Retype, without any change, the line that contains "Task: Select the ASCII radio button" and every line that follows it to the end of the entries, and nothing else.

--- Exercise data ---
========================================================================
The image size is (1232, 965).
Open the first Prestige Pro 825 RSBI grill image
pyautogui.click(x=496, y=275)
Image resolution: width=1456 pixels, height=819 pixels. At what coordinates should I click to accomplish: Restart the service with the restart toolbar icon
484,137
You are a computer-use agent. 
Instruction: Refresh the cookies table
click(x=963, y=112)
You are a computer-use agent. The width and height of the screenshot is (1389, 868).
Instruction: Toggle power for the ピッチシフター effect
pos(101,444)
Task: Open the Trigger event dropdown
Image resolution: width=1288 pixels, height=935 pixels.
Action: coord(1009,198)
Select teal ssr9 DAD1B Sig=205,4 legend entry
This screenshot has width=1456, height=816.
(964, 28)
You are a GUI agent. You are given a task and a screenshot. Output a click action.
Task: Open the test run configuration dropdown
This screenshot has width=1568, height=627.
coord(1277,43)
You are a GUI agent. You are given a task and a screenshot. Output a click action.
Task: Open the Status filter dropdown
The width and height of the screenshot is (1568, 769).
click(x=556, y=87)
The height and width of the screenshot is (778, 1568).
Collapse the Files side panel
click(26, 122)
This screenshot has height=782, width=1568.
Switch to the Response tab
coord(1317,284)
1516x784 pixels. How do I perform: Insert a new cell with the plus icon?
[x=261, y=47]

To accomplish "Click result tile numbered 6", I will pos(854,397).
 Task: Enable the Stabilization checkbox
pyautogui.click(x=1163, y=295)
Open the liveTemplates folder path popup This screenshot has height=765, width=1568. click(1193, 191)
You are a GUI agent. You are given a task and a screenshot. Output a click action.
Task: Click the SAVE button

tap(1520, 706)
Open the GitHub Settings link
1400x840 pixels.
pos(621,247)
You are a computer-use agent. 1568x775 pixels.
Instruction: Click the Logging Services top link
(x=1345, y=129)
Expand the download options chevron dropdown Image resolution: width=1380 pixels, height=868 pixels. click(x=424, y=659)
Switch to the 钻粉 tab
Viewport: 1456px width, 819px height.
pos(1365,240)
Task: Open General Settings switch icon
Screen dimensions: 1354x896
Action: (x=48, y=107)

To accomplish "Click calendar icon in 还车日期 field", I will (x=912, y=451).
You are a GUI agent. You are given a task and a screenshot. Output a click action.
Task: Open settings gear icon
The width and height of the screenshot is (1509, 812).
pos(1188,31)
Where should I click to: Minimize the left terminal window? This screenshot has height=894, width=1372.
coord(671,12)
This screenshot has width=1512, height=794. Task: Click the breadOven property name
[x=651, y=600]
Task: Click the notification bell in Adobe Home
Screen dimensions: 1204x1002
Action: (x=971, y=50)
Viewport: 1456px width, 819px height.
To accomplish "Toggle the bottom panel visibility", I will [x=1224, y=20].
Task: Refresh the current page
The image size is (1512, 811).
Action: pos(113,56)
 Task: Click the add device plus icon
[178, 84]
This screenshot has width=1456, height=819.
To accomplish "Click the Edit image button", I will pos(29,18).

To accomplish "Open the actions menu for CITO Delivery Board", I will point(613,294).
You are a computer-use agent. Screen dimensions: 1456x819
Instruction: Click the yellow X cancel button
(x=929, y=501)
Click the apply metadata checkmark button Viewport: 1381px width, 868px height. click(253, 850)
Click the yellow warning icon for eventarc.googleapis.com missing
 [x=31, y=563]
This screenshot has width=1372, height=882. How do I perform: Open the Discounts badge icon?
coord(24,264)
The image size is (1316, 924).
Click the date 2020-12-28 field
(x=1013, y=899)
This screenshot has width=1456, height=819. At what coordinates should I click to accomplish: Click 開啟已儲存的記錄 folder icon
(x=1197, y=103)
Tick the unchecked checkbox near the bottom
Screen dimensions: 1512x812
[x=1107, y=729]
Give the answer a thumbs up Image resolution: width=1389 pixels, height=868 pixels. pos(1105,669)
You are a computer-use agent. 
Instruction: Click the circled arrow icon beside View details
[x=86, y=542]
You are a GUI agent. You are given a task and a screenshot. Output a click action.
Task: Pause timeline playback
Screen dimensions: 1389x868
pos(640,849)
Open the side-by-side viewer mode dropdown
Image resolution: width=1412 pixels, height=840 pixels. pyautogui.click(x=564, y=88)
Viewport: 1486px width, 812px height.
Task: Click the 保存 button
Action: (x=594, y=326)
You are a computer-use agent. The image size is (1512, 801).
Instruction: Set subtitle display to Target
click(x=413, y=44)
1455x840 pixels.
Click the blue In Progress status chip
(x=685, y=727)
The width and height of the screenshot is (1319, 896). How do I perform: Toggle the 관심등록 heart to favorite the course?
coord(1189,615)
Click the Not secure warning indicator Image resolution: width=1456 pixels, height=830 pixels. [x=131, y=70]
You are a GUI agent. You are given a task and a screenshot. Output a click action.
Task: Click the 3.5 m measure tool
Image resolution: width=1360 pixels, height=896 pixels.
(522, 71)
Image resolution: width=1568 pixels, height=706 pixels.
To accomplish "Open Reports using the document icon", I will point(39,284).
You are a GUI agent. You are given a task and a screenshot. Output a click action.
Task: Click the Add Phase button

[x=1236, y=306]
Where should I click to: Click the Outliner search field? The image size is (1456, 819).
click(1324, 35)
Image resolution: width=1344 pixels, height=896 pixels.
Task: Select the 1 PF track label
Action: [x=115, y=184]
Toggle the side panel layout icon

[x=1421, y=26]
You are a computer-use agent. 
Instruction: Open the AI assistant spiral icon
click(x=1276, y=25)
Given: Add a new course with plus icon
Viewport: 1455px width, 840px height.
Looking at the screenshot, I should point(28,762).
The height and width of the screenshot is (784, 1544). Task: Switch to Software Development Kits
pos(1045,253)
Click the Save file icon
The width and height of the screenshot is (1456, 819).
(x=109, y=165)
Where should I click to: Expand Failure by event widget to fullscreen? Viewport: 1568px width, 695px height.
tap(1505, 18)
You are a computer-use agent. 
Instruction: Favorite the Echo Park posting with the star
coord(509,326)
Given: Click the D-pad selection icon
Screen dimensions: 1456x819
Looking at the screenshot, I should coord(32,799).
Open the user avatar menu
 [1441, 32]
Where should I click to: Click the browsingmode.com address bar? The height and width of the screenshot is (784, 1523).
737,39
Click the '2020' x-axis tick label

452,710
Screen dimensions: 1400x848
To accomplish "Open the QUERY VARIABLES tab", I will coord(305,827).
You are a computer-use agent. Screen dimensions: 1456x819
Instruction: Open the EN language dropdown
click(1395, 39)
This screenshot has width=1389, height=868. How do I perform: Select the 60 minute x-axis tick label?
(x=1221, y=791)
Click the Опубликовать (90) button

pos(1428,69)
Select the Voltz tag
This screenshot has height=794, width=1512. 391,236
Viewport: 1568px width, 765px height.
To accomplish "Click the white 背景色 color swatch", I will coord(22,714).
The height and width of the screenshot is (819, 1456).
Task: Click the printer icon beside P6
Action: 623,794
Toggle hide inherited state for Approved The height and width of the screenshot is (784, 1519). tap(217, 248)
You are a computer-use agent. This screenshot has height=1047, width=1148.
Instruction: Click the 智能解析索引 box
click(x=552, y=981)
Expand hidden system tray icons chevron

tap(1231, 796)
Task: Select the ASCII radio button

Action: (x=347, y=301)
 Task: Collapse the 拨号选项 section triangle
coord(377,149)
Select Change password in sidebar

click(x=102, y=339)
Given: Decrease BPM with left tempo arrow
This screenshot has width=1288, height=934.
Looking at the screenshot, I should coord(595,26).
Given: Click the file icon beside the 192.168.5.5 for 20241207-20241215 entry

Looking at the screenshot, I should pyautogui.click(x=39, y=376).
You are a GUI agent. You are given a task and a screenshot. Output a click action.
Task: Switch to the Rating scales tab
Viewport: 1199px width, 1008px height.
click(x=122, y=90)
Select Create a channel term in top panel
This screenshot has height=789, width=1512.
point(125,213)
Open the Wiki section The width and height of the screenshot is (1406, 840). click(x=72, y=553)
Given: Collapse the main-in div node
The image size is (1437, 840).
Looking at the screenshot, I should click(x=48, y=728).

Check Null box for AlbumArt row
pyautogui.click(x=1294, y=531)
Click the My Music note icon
========================================================================
--- Solved exercise ---
Task: Select the ASCII radio button

Action: (x=347, y=301)
 Task: Collapse the 拨号选项 section triangle
coord(377,149)
Select Change password in sidebar

click(x=102, y=339)
Given: Decrease BPM with left tempo arrow
This screenshot has width=1288, height=934.
Looking at the screenshot, I should coord(595,26).
Given: Click the file icon beside the 192.168.5.5 for 20241207-20241215 entry

Looking at the screenshot, I should pyautogui.click(x=39, y=376).
You are a GUI agent. You are given a task and a screenshot. Output a click action.
Task: Switch to the Rating scales tab
Viewport: 1199px width, 1008px height.
click(x=122, y=90)
Select Create a channel term in top panel
This screenshot has height=789, width=1512.
point(125,213)
Open the Wiki section The width and height of the screenshot is (1406, 840). click(x=72, y=553)
Given: Collapse the main-in div node
The image size is (1437, 840).
Looking at the screenshot, I should click(x=48, y=728).

Check Null box for AlbumArt row
pyautogui.click(x=1294, y=531)
Click the My Music note icon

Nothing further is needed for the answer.